Mengungkapkan perasaan tidak hanya dapat diceritakan dan ditulis dalam
bentuk prosa. Ungkapan parasaan pun dapat dinyatakan dalam bentuk puisi,
seperti puisi lama yang disebut pantun. Selain pantun, masih ada bentuk puisi
lama lainnya, seperti pantun kilat (karmina), talibun, seloka, gurindam, dan syair.
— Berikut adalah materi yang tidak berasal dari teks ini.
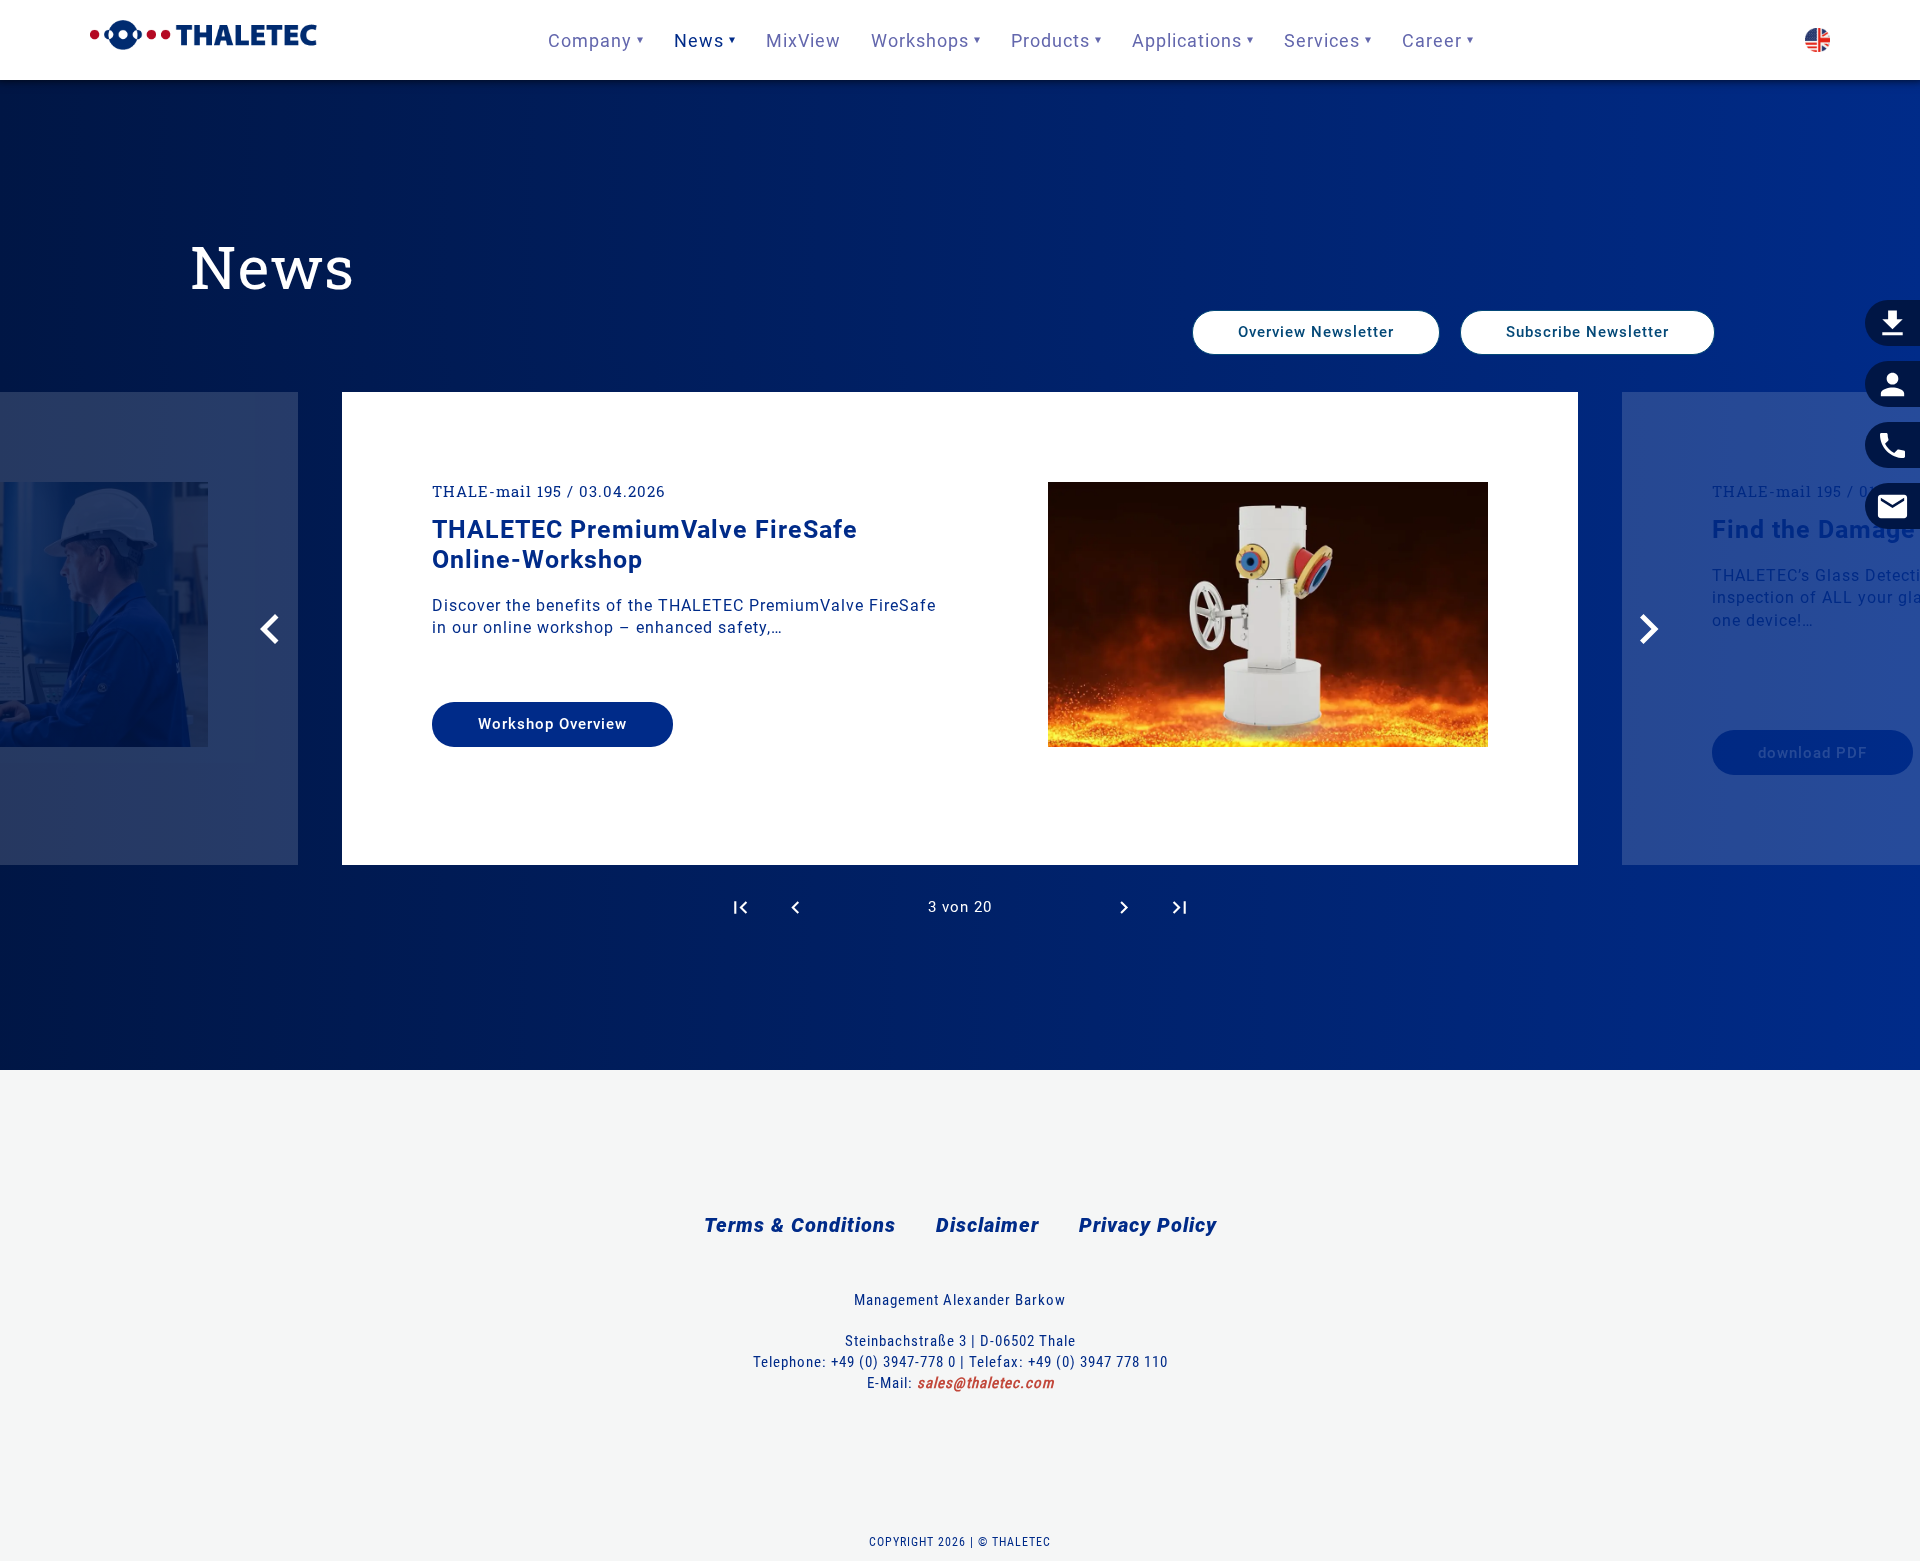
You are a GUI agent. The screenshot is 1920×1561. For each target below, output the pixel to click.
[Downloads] (1892, 323)
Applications (1187, 40)
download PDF (1812, 753)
Pantun sudah dikenal masyarakat Indonesia sejak dahulu. Misalnya,
wawangsalan, paparikan, sisindiran, sesebred dalam masyarakat sunda; pantun
ludruk, dan gandrung dalam masyarakat jawa; serta ende-ende dalam masyarakat
Mandailing. Bahkan, di sebagian daerah Sumatra, masyarakat Minangkabau
menggunakan pantun sebagai pembuka acara di perayaan-perayaan. Selain dibaca,
pantun juga kerap dinyanyikan.
1.2 Rumusan Masalah
1.3 Tujuan
BAB II
PEMBAHASAN
2.1 Pengertian Pantun
Dalam pengertian umum, pantun merupakan salah satu bentuk sastra
rakyat yang menyuarakan nilai-nilai dan kritik budaya masyarakat. Pantun adalah
puisi asli Indonesia (Waluyo,1987:9). Pantun juga terdapat dalam beberapa sastra
daerah di Indonesia seperti parika dalam sastra jawa atau paparikan dalam
sastra sunda. Orang yang pertama kali membentangkan pikiran dari hal pantun
Indonesia ini adalah H.C. Klinkert dalam tahun 1868. Karangannya bernama De
pantuns of minnenzangen der Maleier. Sesudah itu datang Prof. Pijnapple; juga
beliau memaparkan pikirannya dari hal ini dalam tahun 1883. Pantun tepat untuk
suasana tertentu, seperti halnya juga karya seni lainnya hanya tepat untuk suasana
tertentu pula.
Menurut Surana (2001:31), pantun ialah bentuk puisi lama yang terdiri
atas 4 larik sebait berima silang (a b a b). Larik I dan II disebut sampiran, yaitu
bagian objektif. Biasanya berupa lukisan alam atau apa saja yang dapat diambil
sebagai kiasan. Larik III dan IV dinamakan isi, bagian subjektif. Sama halnya
dengan karmina, setiap larik terdiri atas 4 perkataan. Jumlah suku kata setiap larik
antara 8-12. Namun, dalam buku Bahan Ajar Sastra Rakyat (2005:70) mengatakan
bahwa:
Pantun adalah puisi melayu tradisional yang paling popular dan sering
dibincangkan. Pantun adalah ciptaan asli orang Melayu; bukan saduran atau
penyesuaian dari puisi-puisi jawa, India, cina dan sebagainya. kata pantun
mengandung arti sebagai, seperti, ibarat, umpama, atau laksana. Sedangkan dalam
Kamus Istilah Sastra (2006:173) menjelaskan bahwa:
Pantun adalah Puisi Indonesia (Melayu), tiap bait (kuplet) biasa terdiri atas empat
baris yang bersajak (a-b-a-b) tiap larik biasanya berjumlah empat kata; baris
pertama dan baris kedua biasanya tumpuan (sampiran) saja dan baris ketiga dan
keempat merupakan isi; setiap baris terdiri dari 8-12 suku kata; merupakan
peribahasa sindiran; jawab (pada tuduhan dan sebagainya)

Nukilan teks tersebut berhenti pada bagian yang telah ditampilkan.